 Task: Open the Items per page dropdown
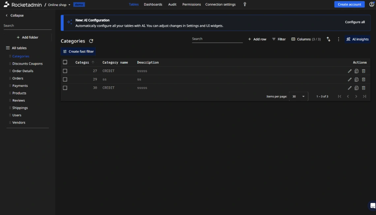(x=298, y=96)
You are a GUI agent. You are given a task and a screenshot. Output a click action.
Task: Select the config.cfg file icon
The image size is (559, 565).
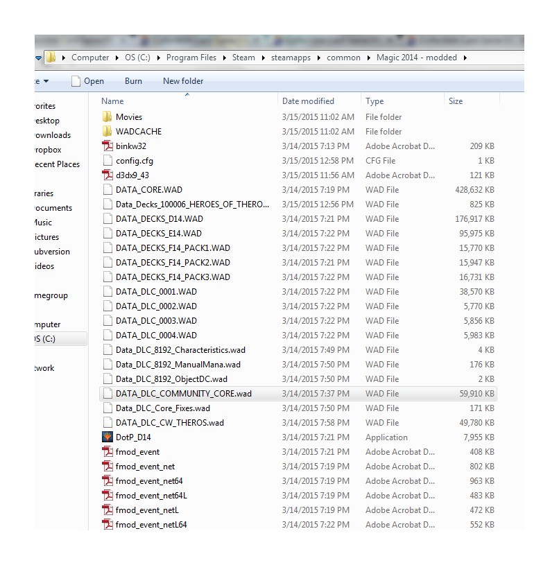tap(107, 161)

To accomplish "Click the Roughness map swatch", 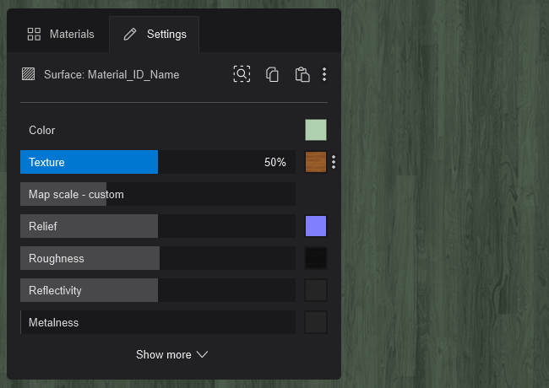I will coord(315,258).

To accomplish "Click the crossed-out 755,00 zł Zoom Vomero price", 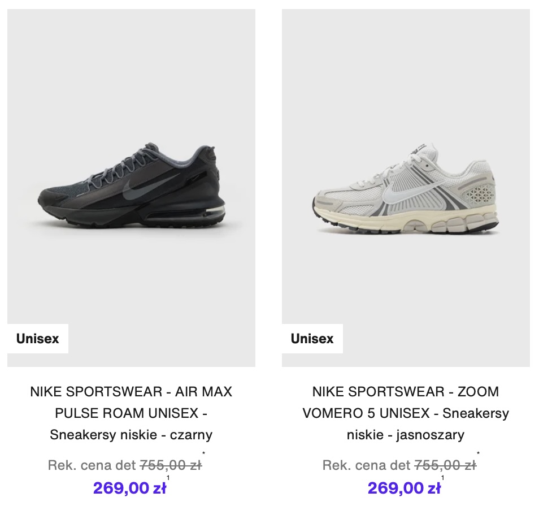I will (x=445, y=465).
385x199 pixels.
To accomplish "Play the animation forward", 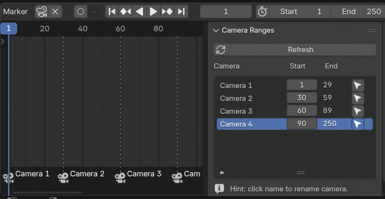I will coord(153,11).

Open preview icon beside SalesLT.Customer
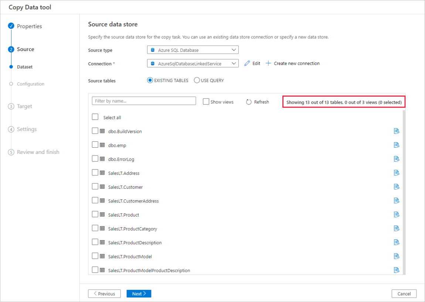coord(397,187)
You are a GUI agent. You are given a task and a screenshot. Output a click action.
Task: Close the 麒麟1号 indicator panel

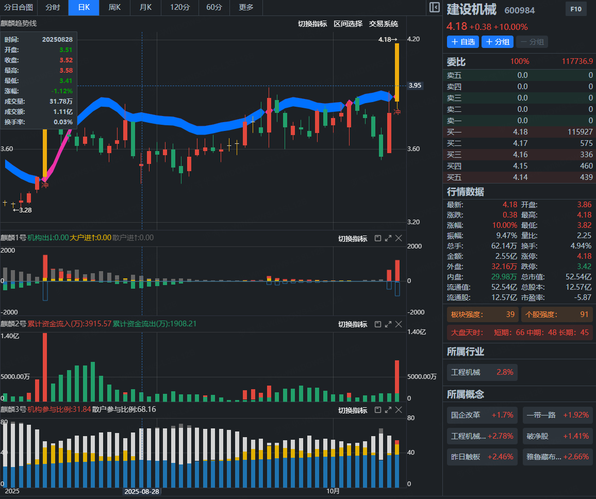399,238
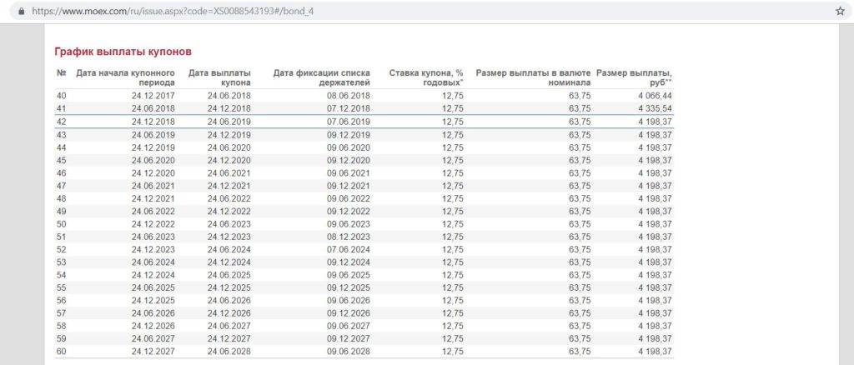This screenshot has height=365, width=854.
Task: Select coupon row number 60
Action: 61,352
###
THE REQUEST: Gather every line of the data above that contains the word "icon", and copy each one out in full.

WRITTEN SOLUTION:
Task: Select the config.cfg file icon
Open preview icon beside SalesLT.Customer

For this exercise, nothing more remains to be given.